The chairman of the Senate Judiciary Committee says that robust congressional oversight is needed to govern well and keep each branch of government in check.
“Today we live under a government … that is no longer governed by congressional action, enforced by the president, and interpreted by the courts,” Sen. Chuck Grassley, R-Iowa, said in remarks on the role and responsibility of congressional oversight delivered Monday at The Heritage Foundation.
“Today we’re ruled more and more by excessive regulation and executive fiat,” Grassley said.
The Iowa Republican, first elected to Congress in 1974, said both sides of the aisle are to blame for the increases in regulation and red tape in government.
“We cannot blame political ideology,” Grassley, 84, said. “Under Democrats and Republicans, the administrative state has only expanded, and has [done so] at the expense of congressional authority and prestige.”
Grassley said the effectiveness of the Constitution’s separation of powers is lessened when government is left to bureaucrats:
We have sacrificed our constitutional mandate on the twin altars of efficiency and expertise.

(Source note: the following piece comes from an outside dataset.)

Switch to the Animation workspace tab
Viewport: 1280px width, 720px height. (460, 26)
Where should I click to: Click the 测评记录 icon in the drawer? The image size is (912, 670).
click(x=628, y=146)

We have moved from a government by and for the people to government by the bureaucrats and for the connected insiders.
The Iowa lawmaker said the current administrative state should be placed in check:
The modern administrative state is a good deal for Congress, which can pass bills with lofty goals and take credit while agencies sort out the details that Congress doesn’t want to deal with, or doesn’t know how to deal with.
It also is a good deal for special interests and well-connected corporations who can afford to sort through scores of regulations published each year, an advantage the small business doesn’t have.

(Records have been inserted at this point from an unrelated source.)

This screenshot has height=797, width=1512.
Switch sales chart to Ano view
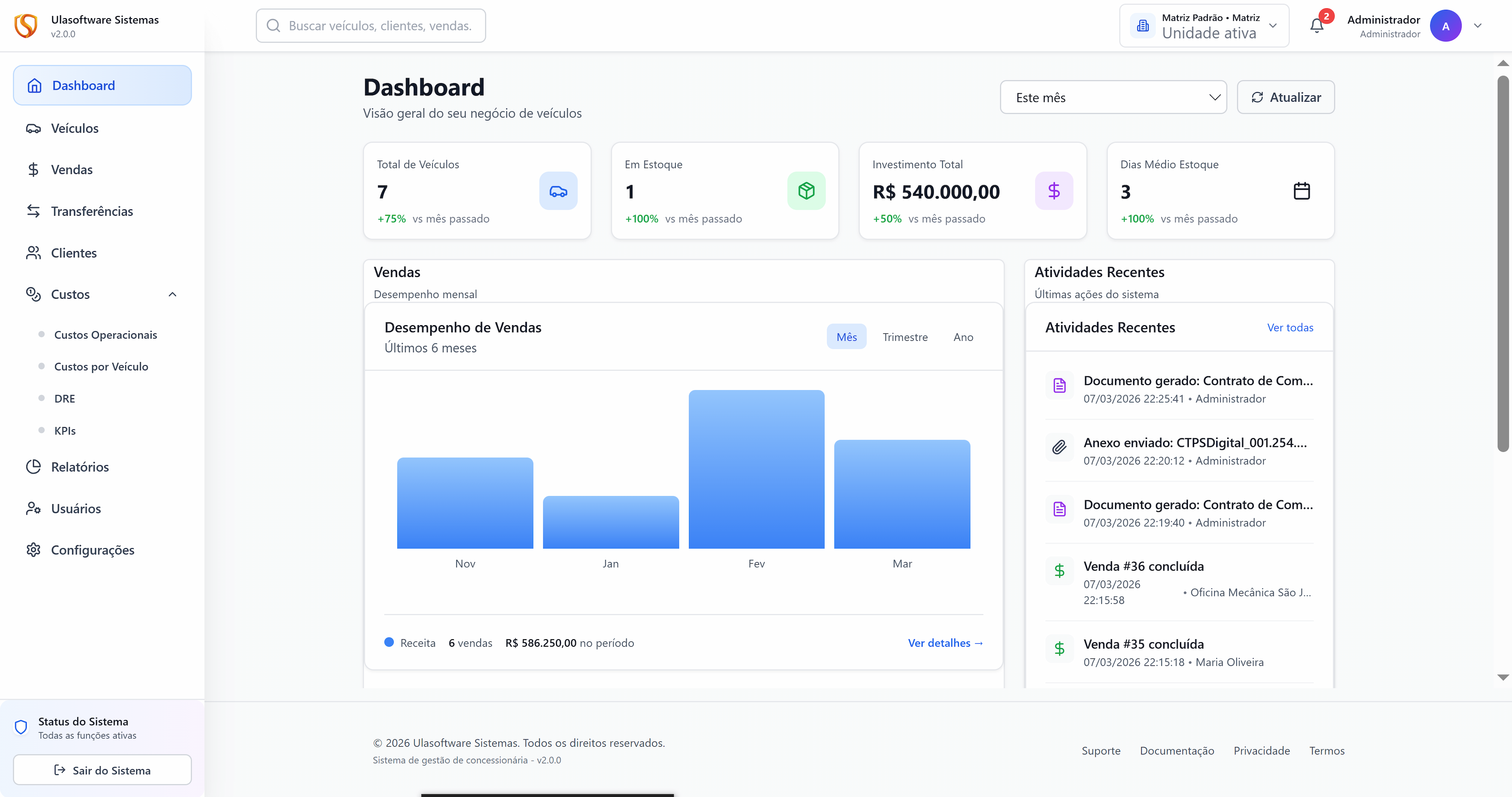point(963,337)
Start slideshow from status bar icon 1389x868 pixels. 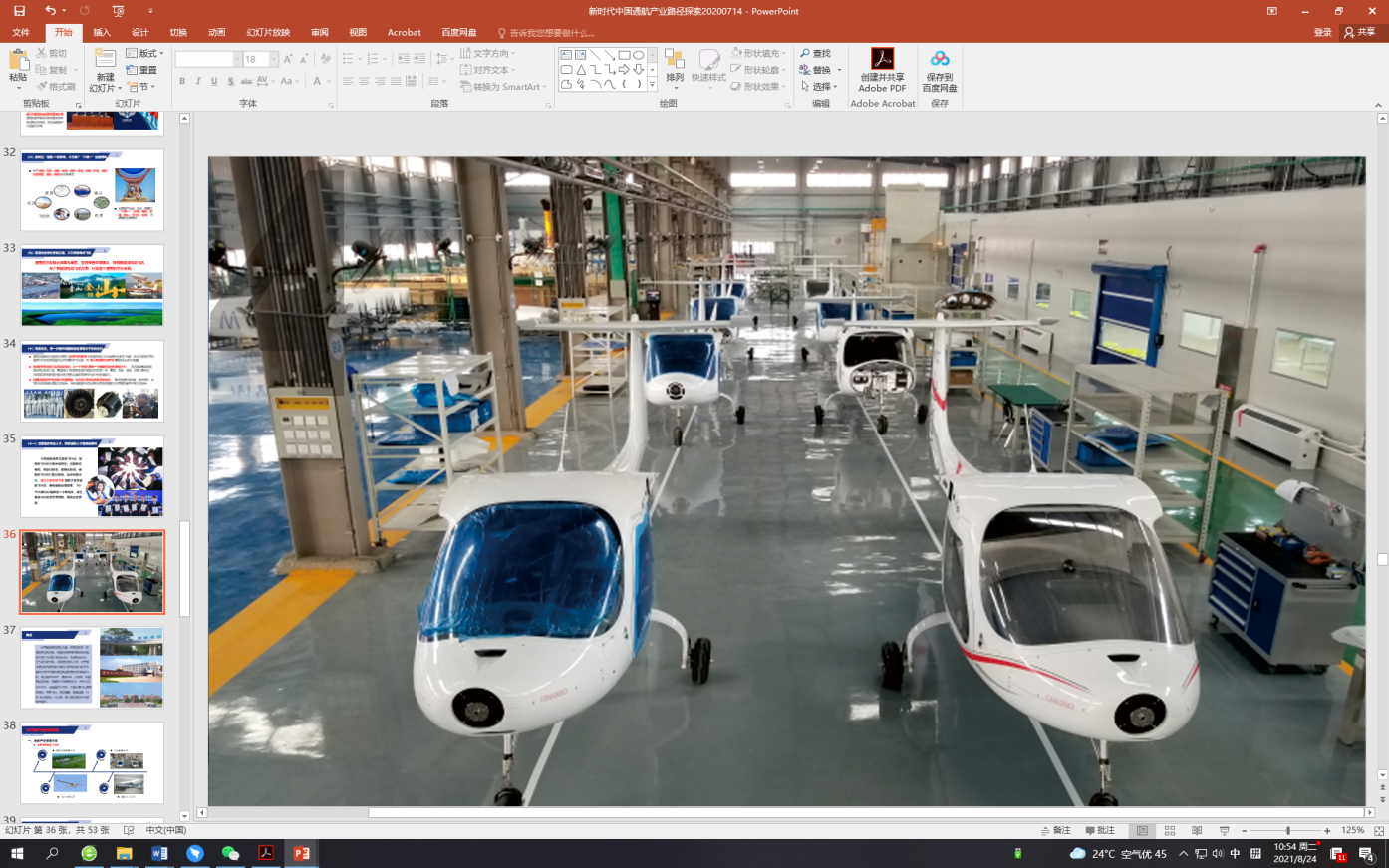1224,830
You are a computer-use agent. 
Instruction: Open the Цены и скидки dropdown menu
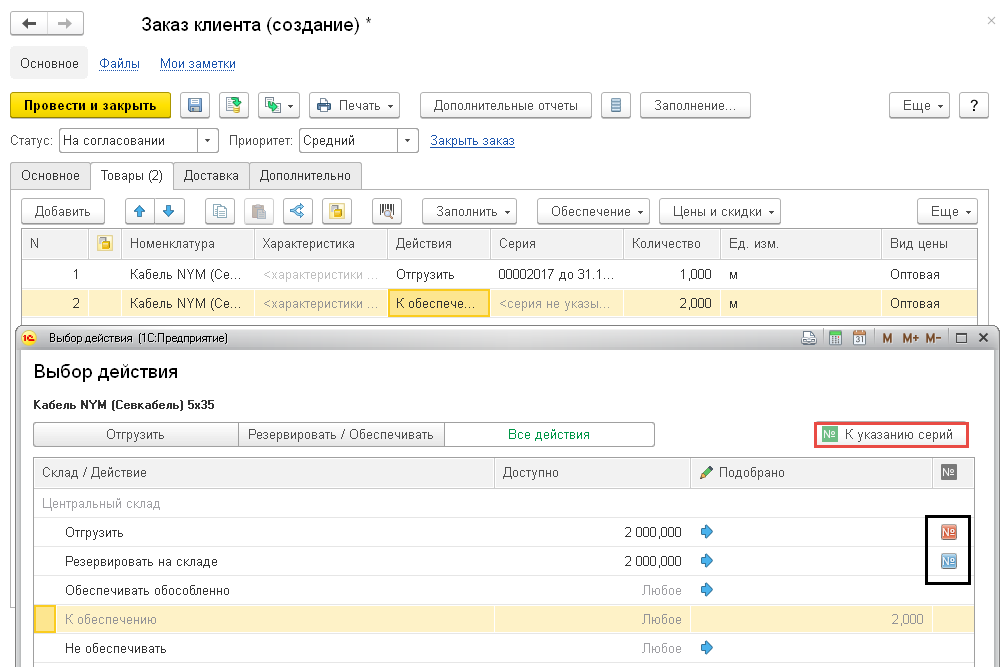(x=719, y=211)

Government regulations put a nearly $2 trillion burden in compliance costs on the economy, Grassley said, praising President Donald Trump for his work to eliminate excessive regulations.

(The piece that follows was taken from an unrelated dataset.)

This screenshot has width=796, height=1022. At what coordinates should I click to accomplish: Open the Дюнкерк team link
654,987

“It is no wonder there are more than 180,000 pages of administrative regulations,” Grassley said. “I am glad that President Trump has [made] cutting the regulatory burden one of his top priorities, but lasting reform is going to require some significant structural changes.”
Trump has used the Congressional Review Act at least 12 times (it previously had been used only once) to repeal regulations within a certain window of time. In December, the White House said that agencies took “22 deregulatory actions for every one new regulatory action.”
“More than 2 million people work for the federal government. That does not even include contractors and active-duty military personnel,” Grassley said. “According to a 2015 study, the actual size of the government workforce is estimated at more than 9 million.”
The Senate Judiciary Committee chairman said Congress must adhere to the Constitution and the will of the American people to take power away from bureaucrats and work for the best interests of citizens.
“Congress needs to exercise more scrutiny over taxpayers’ money, not less,” Grassley said. “The more we tip the constitutional scale, the less accountable government will be to the people, who are sovereign.”